-- start of DATA FOR PROCESSING --

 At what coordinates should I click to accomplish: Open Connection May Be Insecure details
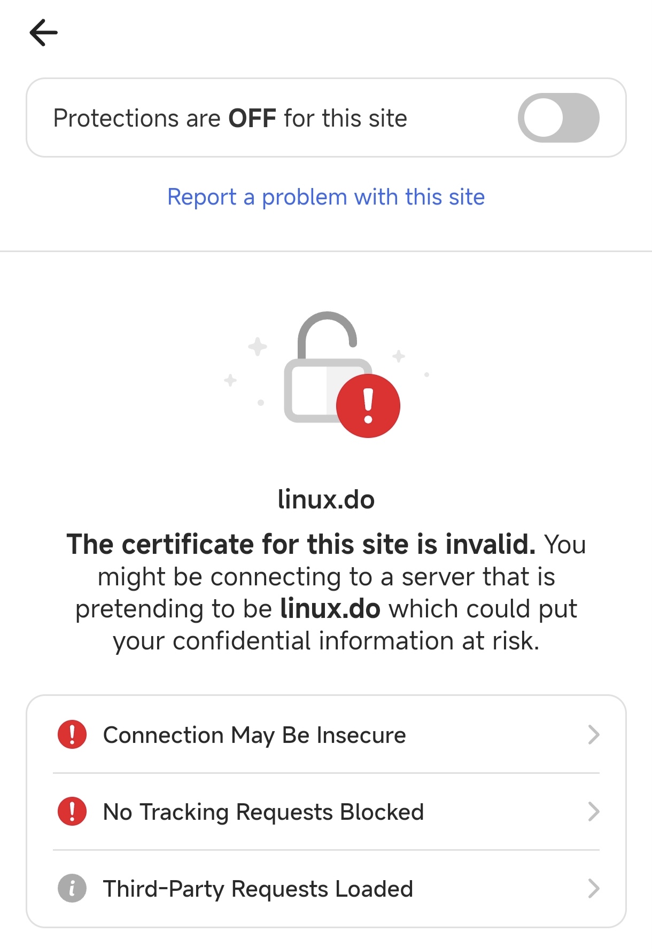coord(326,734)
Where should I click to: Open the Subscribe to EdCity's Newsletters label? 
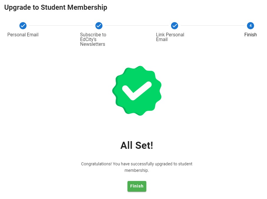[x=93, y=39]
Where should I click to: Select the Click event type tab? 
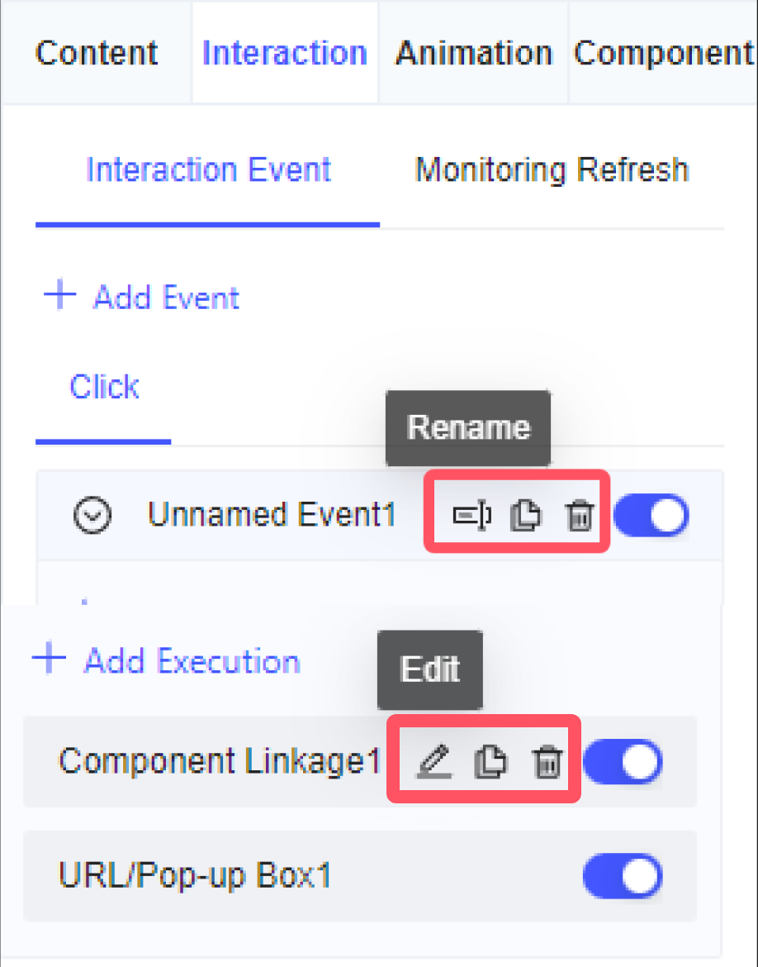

-- end of DATA FOR PROCESSING --
-- start of DATA FOR PROCESSING --

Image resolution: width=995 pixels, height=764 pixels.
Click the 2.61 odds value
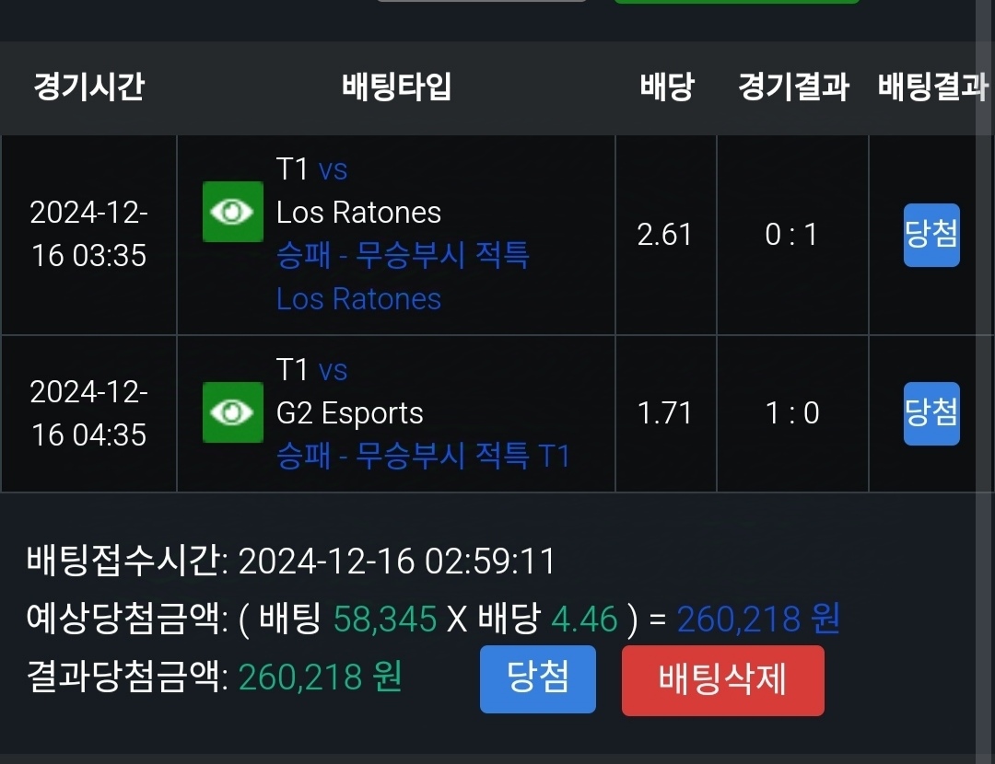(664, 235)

-- end of DATA FOR PROCESSING --

- _WHAT IS REQUIRED_
Copy the stretch of the material from the line containing "At what coordinates" through the line containing "Where should I click to: Select", putting "Mailing Lists" in place of "Newsletters" and leaving everything else as it is. Omit the pictures.

- _COMPLETED EXERCISE_
 At what coordinates should I click to accomplish: Open Connection May Be Insecure details
coord(326,734)
Where should I click to: Open the Subscribe to EdCity's Mailing Lists label? 
[x=93, y=39]
Where should I click to: Select the Click event type tab? 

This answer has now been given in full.